I am not discouraging you, I am informing you of the reality of the situation. If you cannot accept that reality, you are in for a rough ride if you do migrate to Canada.






> I know you are not a fortune teller to scare the hell out of me!





As I said, I simply explaining the realities of the situation - just because you do that job in your home country does not mean you will be able to do it here. Immigrants to Canada are constantly complaining that they cannot find work in their former fields. And you would know this if you had done even the most basic research before planning to emigrate here.





> Lastly, I don't need negative advise!



It is not negative advice, it is the reality of the situation. As I said, if you cannot accept that reality you are in for a rough ride.





> If you cant say any positive advise! you can zip it!



Again, if you post something you do not get to determine who does or does not answer, nor what they say in those responses. I know far more about life in Canada than you do so can see that you have an unrealistic expectation if you think you are going to arrive here and walk into the same career as you have back home. That you cannot accept that is your problem.


----------



## Gibjam (Sep 6, 2013)

Firstly it really depends on the type of QS you are. PQS or contractor QS. I am a QS and worked as a QS for a main contractor but that role does not existing here in Canada. The are cost consultants but not really a big demand for it. I moved here and working for a General Contractor as an Estimator.

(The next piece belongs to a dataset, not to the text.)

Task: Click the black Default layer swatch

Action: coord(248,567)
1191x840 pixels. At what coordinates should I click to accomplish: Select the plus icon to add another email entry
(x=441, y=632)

And like colchar said (and don't always agree with his posts)it is very likely to be vastly different to Singapore, as I am finding a year in. That said as long as you're willing to put to side you what you know and take the time to understand the way things are done here you will be fine. If however you come and try to do it the way you did it, you may just go crazy, especially if you end up in one of the more traditional markets (which the prairies are).

Good luck


----------



## MargieLi (Jul 1, 2015)

Gibjam said:


> Firstly it really depends on the type of QS you are. PQS or contractor QS. I am a QS and worked as a QS for a main contractor but that role does not existing here in Canada. The are cost consultants but not really a big demand for it. I moved here and working for a General Contractor as an Estimator.
> 
> And like colchar said (and don't always agree with his posts)it is very likely to be vastly different to Singapore, as I am finding a year in. That said as long as you're willing to put to side you what you know and take the time to understand the way things are done here you will be fine. If however you come and try to do it the way you did it, you may just go crazy, especially if you end up in one of the more traditional markets (which the prairies are).
> 
> Good luck


Hi,

Thank you for your kind response and good advise, gives brief introduction of my work expectation there. 
Indeed, I am willing to adjust since I understand I'm quite new to the place and new to their standard. 
Thanks again, appreciate your reply.


----------



## EVHB (Feb 11, 2008)

If you look at job postings, where do you see the most job postings you qualify for, and are interested in? That should be the place to look for a job.

When you say states instead of provinces, it is something that shows you have no 'Canadian Experience', and that is something that will be a big disadvantage when looking for a job. Lots of immigrants have to step down the ladder (a lot) to land a job, because of that.

Where you are going to live sometimes also depends on the money you have. In the GTA, you will easily pay +$2,500/month rent for a not too big detached house with 3 or maybe 4 bedrooms. You can rent similar houses in the Atlantic Provinces for less than half of that price. Ditto if you want to buy a house. 
Also look at the cost of day care, if both partners would like to get a job.
Make sure your English is very good! Lots of competition for jobs, and lack of Canadian experience, not local network and not an very good knowledge of English are all things that can work in your disadvantage.


----------